C++ - vector version implement of argsort low effiency compared to the one in numpy

Question

Here is a comparison I made. np.argsort was timed on a float32 ndarray consists of 1,000,000 elements.

In [1]: import numpy as np

In [2]: a = np.random.randn(1000000)

In [3]: a = a.astype(np.float32)

In [4]: %timeit np.argsort(a)
86.1 ms ± 1.59 ms per loop (mean ± std. dev. of 7 runs, 10 loops each)

And here is a C++ program do the same procedure but on vectors referring to this answer.

#include <iostream>
#include <vector>
#include <cstddef>
#include <algorithm>
#include <opencv2/opencv.hpp>
#include <numeric>
#include <utility>
int main()
{
  std::vector<float> numbers;
  for (int i = 0; i != 1000000; ++i) {
    numbers.push_back((float)rand() / (RAND_MAX));
  }

  double e1 = (double)cv::getTickCount();

  std::vector<size_t> idx(numbers.size());
  std::iota(idx.begin(), idx.end(), 0);

  std::sort(idx.begin(), idx.end(), [&numbers](const size_t &a, const size_t &b)
                                               { return numbers[a] < numbers[b];});

  double e2 = (double)cv::getTickCount();
  std::cout << "Finished in " << 1000 * (e2 - e1) / cv::getTickFrequency() << " milliseconds." << std::endl;
  return 0;
}

It prints Finished in 525.908 milliseconds. and it is far slower than the numpy version. So could anyone explain what makes np.argsort so fast? Thanks.

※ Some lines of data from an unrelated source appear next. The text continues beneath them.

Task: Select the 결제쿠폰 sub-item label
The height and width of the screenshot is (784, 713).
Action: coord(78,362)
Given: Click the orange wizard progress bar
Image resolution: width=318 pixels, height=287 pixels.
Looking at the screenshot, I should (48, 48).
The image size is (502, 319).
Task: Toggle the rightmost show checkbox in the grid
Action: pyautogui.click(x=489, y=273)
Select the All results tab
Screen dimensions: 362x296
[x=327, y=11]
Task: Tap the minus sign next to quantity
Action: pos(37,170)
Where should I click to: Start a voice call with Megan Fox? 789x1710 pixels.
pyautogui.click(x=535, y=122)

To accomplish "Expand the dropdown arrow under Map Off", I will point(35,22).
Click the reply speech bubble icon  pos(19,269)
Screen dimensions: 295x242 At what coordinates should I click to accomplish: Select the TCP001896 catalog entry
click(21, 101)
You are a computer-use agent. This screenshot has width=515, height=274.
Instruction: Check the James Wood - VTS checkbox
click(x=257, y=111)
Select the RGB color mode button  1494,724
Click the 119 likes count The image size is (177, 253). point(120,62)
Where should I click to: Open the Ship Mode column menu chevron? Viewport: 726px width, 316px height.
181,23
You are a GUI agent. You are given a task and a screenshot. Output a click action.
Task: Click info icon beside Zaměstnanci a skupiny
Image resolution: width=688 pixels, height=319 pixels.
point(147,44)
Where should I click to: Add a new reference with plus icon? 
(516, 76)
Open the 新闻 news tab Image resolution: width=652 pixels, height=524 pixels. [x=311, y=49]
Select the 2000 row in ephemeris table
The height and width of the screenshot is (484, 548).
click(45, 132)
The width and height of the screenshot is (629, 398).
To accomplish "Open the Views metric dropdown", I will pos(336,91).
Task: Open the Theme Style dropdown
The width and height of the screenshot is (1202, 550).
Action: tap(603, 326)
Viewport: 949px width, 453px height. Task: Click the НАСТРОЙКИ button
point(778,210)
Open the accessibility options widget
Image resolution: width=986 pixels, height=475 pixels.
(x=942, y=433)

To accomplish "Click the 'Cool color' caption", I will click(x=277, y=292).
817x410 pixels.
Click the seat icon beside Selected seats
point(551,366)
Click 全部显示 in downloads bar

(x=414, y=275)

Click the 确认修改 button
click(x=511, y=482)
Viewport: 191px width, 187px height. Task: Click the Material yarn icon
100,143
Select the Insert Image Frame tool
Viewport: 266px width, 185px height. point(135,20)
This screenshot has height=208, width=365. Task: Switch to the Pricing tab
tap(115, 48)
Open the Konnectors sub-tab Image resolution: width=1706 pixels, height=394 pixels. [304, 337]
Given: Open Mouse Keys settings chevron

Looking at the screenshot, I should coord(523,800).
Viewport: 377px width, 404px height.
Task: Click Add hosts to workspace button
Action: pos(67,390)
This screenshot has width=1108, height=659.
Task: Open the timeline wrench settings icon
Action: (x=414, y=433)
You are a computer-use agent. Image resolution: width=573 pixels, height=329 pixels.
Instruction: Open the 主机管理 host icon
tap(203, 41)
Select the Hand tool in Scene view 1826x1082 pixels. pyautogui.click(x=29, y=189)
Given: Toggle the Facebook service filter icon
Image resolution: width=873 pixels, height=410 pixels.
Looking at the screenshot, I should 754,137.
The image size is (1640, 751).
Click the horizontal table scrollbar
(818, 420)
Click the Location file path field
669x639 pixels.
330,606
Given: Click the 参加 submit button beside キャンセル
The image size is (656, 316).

Edit1: np.__version__ returns 1.15.0 which runs on Python 3.6.6 |Anaconda custom (64-bit) and g++ --version prints 8.2.0. Operating system is Manjaro Linux.

Edit2: I treid to compile with -O2 and -O3 flags in g++ and I got result within 216.515 miliseconds and 205.017 miliseconds. That is an improve but still slower than numpy version. (Referring to this question) This was deleted because I mistakenly run the test with my laptop's DC adapter unplugged, which would cause it slow down. In a fair competition, C-array and vector version perform equally (take about 100ms).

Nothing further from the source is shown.